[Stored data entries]
<<<<

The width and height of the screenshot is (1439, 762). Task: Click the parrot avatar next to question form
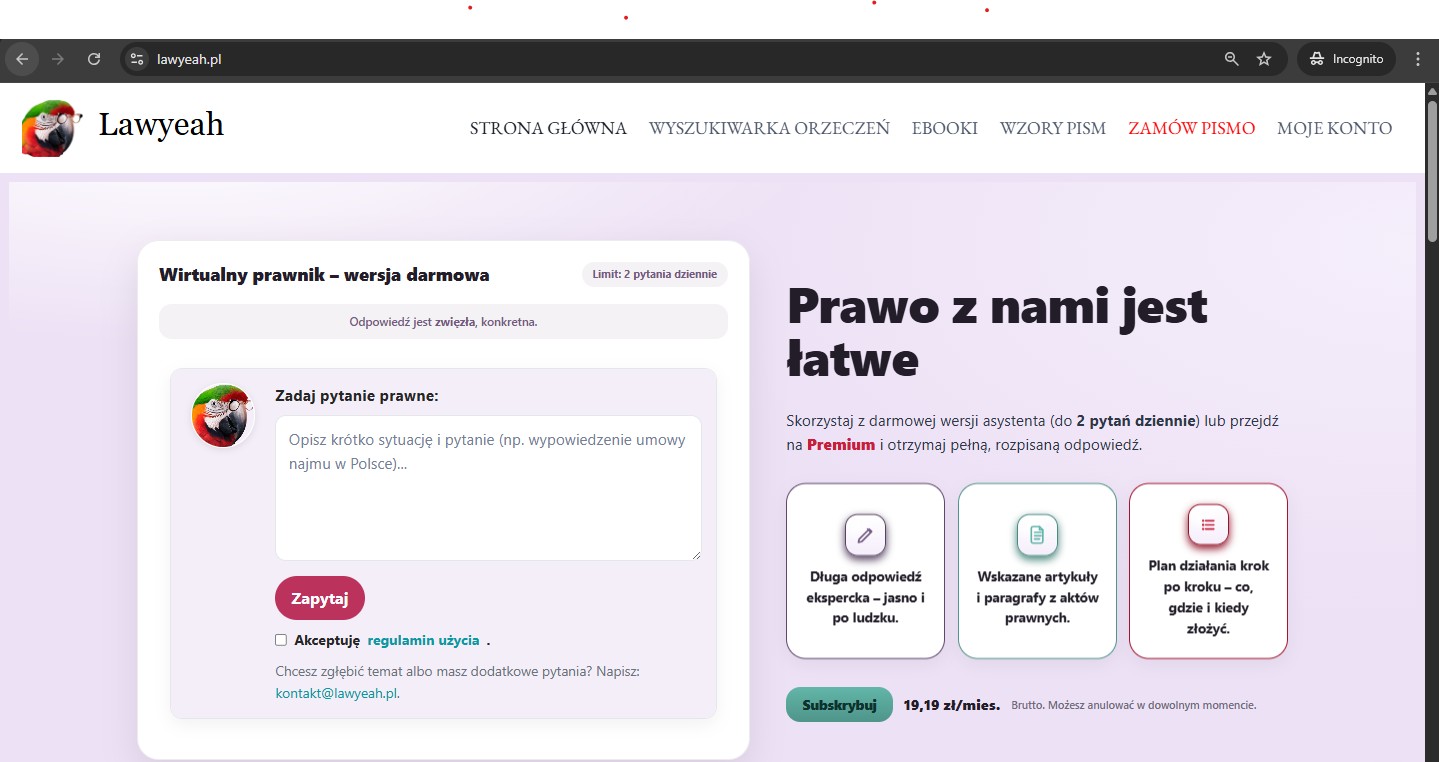point(222,415)
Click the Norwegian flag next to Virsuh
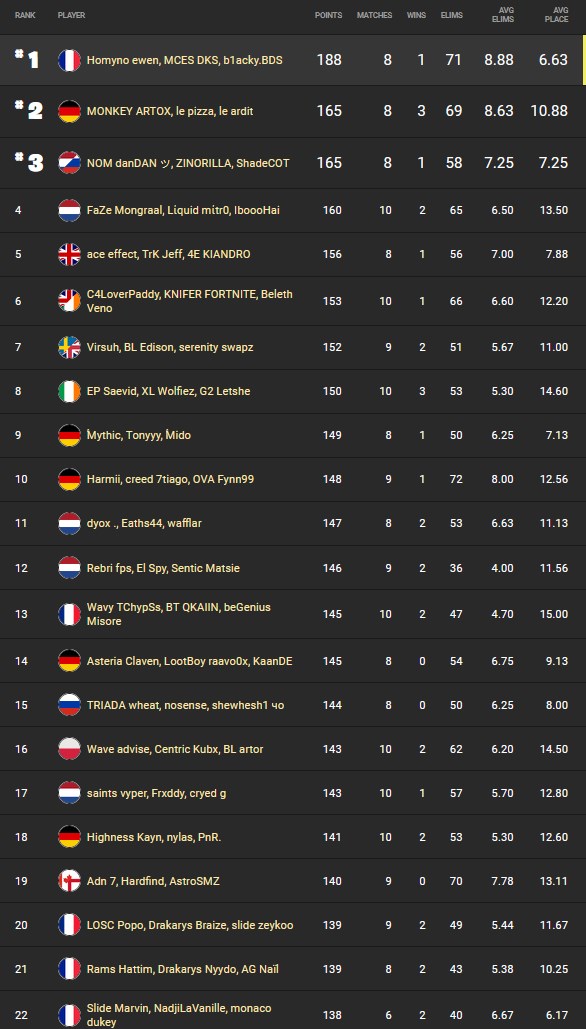The height and width of the screenshot is (1029, 586). point(69,346)
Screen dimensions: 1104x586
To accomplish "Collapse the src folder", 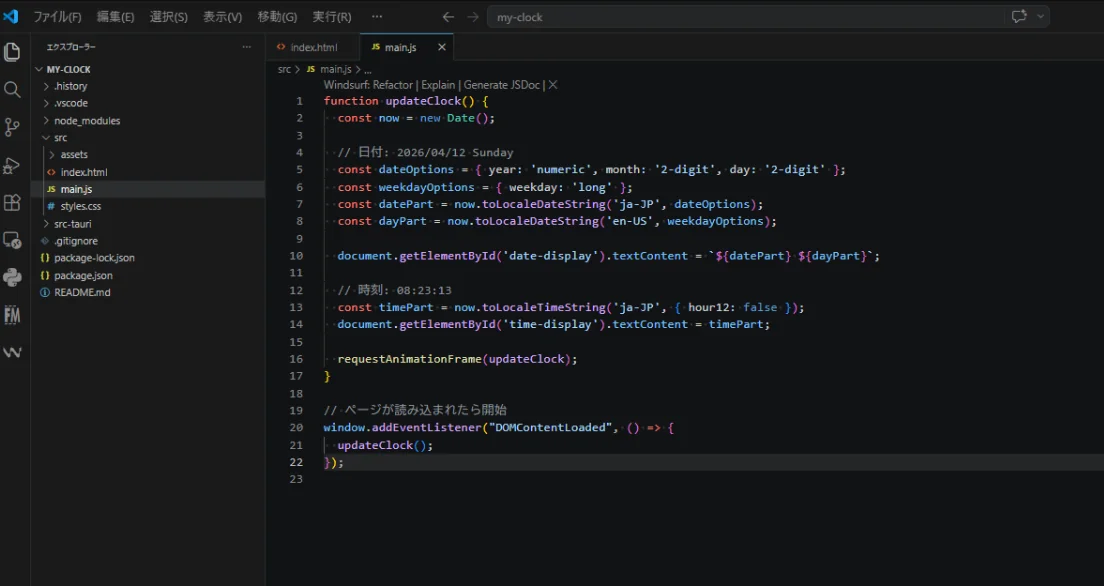I will click(61, 138).
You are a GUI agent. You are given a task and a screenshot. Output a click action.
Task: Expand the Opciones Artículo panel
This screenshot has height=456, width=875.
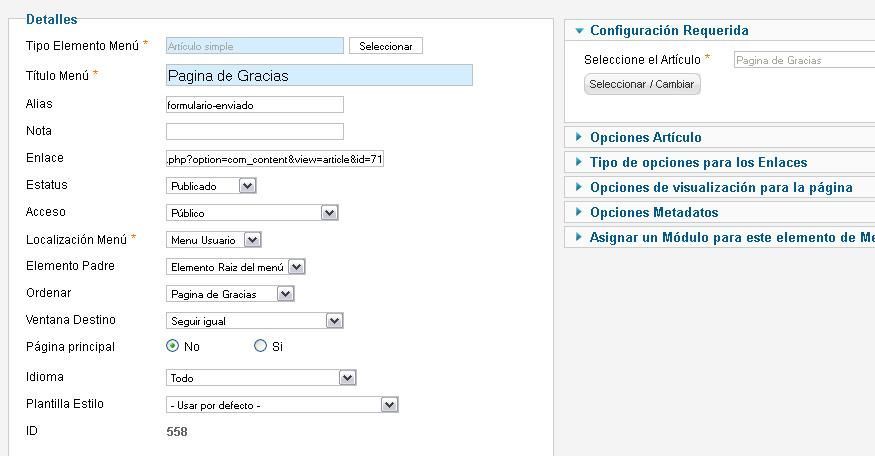(646, 137)
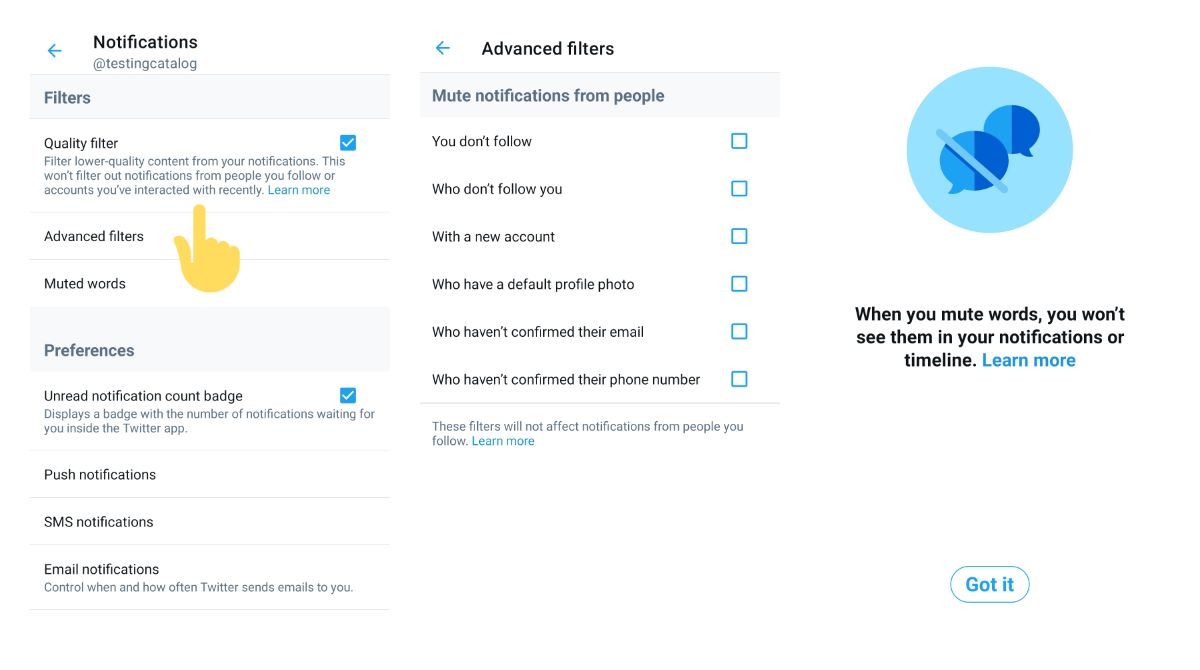This screenshot has width=1200, height=670.
Task: Mute people You don't follow
Action: (x=739, y=141)
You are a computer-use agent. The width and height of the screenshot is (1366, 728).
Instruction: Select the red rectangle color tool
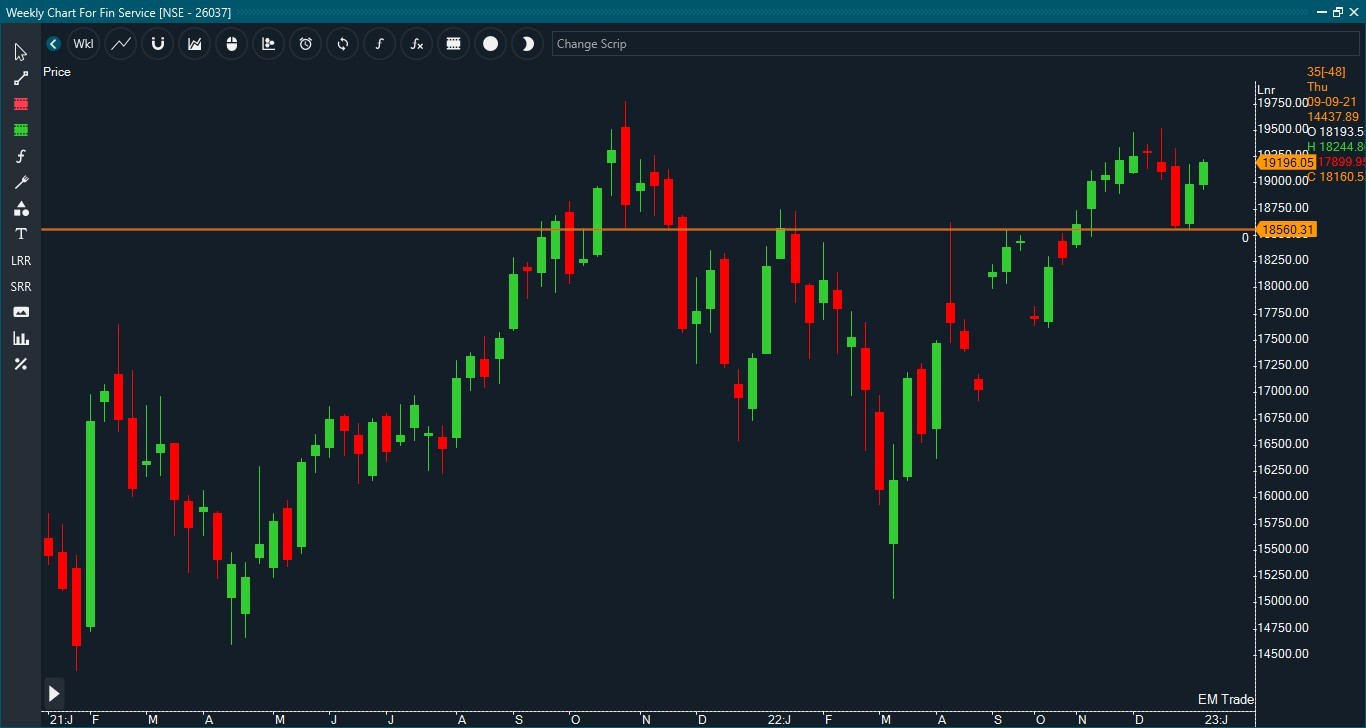point(20,104)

>>>>

**WORK ORDER:**
Bring together all lines in the records where the word "agent" is found.

**TASK ANSWER:**
You are a GUI agent. You are given a task and a screenshot. Output a click action.
You are a computer-use agent. The width and height of the screenshot is (1366, 728).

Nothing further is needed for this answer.